Een van de manieren om ammoniakemissie van melkvee te verlagen is door te sturen op een eiwitgehalte van 15% in het rantsoen. Vuistregel is dat het aandeel eiwit in het rantsoen boven 15% vooral extra ammoniakemissie oplevert. Sturen op 15% ruw eiwit is in de praktijk echter niet altijd eenvoudig. Met name voor bedrijven die veel gras voeren en gras telen op bodems met een hoog stikstofleverend vermogen, zoals veengrond, is dit lastig. De stikstoflevering van de bodem is in de zomer en het najaar het hoogst. Juist dan zijn de mogelijkheden om te sturen met bemesting op een lager eiwitgehalte in het gras beperkt. Daarom is in 2015 het onderzoek gestart naar het verlagen van het ruweiwitgehalte van Engels raaigras via veredeling.

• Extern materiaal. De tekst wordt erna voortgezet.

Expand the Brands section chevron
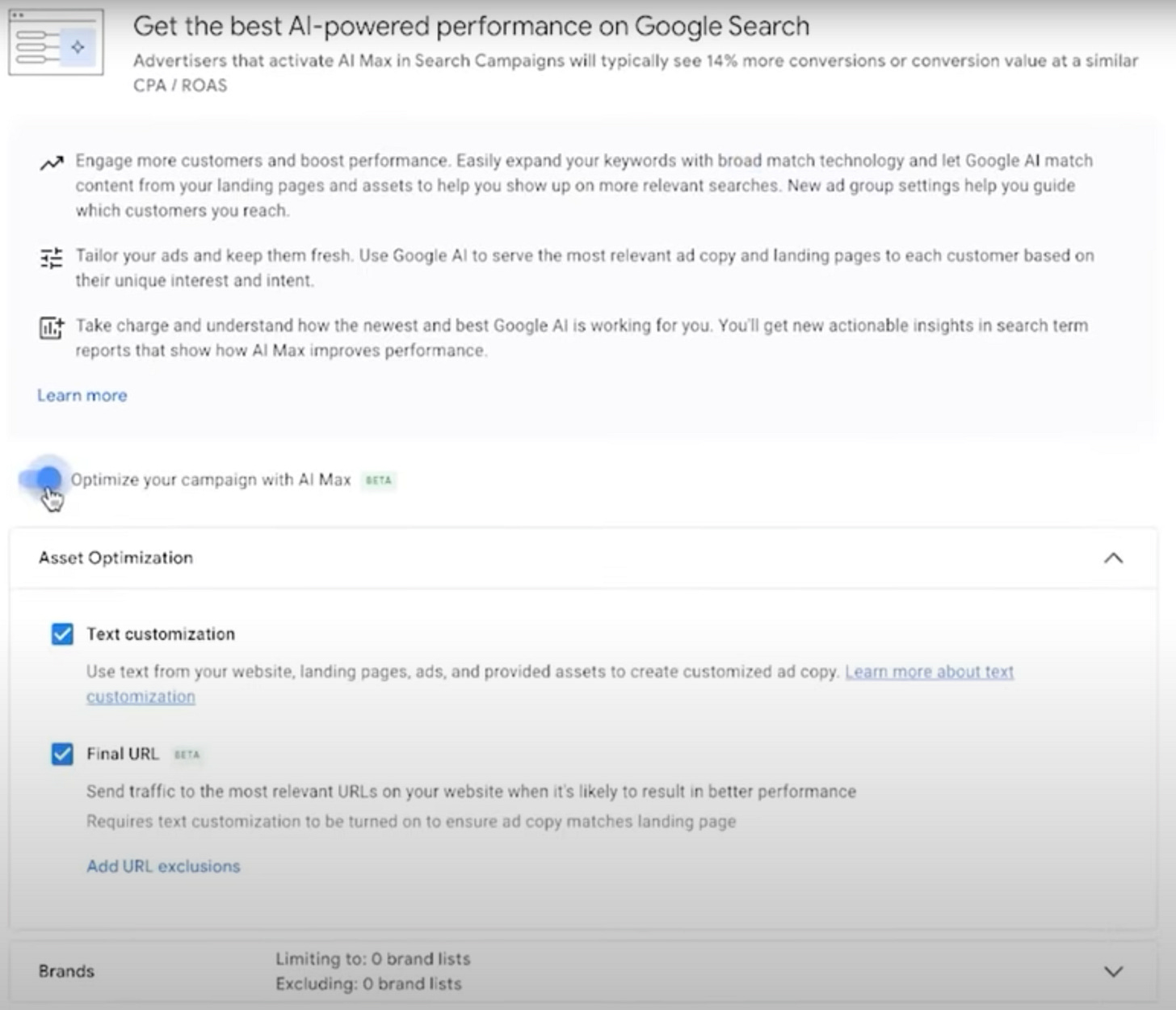This screenshot has width=1176, height=1010. (1113, 971)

In het onderzoek hadden experimentele Engels raaigraslijnen 9 gram minder ruw eiwit per kilogram droge stof en een gelijke drogestofopbrengst vergeleken met een regulier mengsel van Engels raaigras (BG3); Dit bij een bemestingsniveau van 250 kilogram stikstof per hectare op veengrond. Uit de resultaten valt daarmee af te leiden dat het eiwitgehalte in Engels raaigras via veredeling is te verlagen, en daarmee ook ammoniakemissies van de melkveehouderij.

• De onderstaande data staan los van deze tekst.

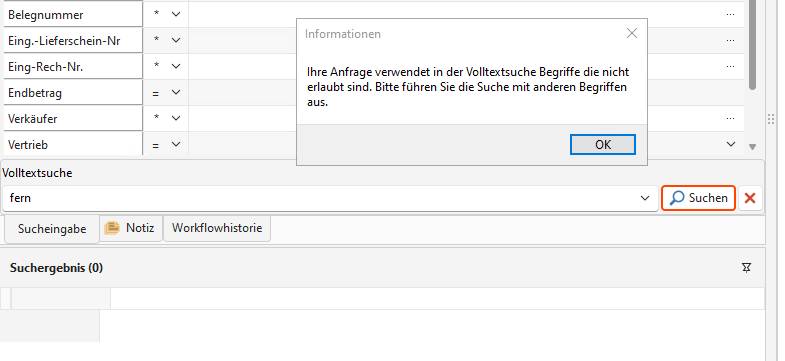This screenshot has width=785, height=361.
Task: Open operator dropdown for Eing-Rech-Nr.
Action: [176, 67]
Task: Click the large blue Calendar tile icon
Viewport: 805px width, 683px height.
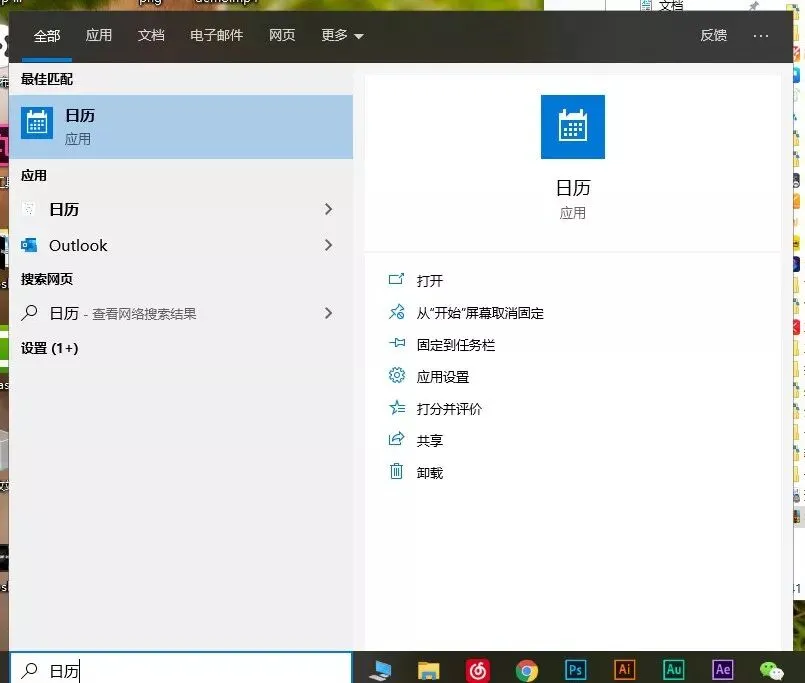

Een lager eiwitgehalte in het gras kan een lagere stikstofopname uit de bodem betekenen. Maar het zal ook een effect hebben op het stikstofgehalte van de mest en dus de bemesting. Wat dit op bedrijfsniveau betekent, vergt nader onderzoek.
Omdat er nog geen commerciële laageiwitgrasrassen in omloop zijn, is het sturen van het eiwitgehalte via rassenkeuze voor de praktijk nu nog niet mogelijk. Er zijn nog stappen te nemen voor de ontwikkeling van laageiwitgrasrassen. De mogelijke toepassing voor zulke rassen is groter dan alleen het veenweidengebied van Nederland. Op klei kan het ook lastig zijn om te sturen op 15% ruw eiwit in het rantsoen. Ook in landen waar koeien (bijna) jaarrond in grasland lopen worstelen veehouders met het sturen van het eiwitgehalte in het rantsoen.